→ **WORK TO COMPLETE**
Throughout the listing below, show every line in which "accomplish" occurs.

------------------------------------------------

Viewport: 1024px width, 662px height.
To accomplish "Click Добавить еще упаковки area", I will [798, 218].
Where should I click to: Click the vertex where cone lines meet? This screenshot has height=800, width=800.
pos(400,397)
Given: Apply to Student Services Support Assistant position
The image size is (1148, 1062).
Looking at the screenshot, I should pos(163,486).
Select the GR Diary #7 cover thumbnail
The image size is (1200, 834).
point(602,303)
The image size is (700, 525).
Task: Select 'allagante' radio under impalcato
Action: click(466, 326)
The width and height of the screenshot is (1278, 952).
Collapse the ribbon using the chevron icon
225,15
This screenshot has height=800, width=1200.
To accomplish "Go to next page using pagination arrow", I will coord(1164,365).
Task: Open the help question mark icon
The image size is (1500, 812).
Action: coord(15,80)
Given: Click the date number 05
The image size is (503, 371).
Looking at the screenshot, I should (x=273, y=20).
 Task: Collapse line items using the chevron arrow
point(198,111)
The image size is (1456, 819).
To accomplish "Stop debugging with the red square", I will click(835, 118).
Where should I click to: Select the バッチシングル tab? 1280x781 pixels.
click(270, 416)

------------------------------------------------

→ **ANSWER AREA**
To accomplish "Click Добавить еще упаковки area", I will [798, 218].
To accomplish "Go to next page using pagination arrow", I will coord(1164,365).
To accomplish "Stop debugging with the red square", I will click(835, 118).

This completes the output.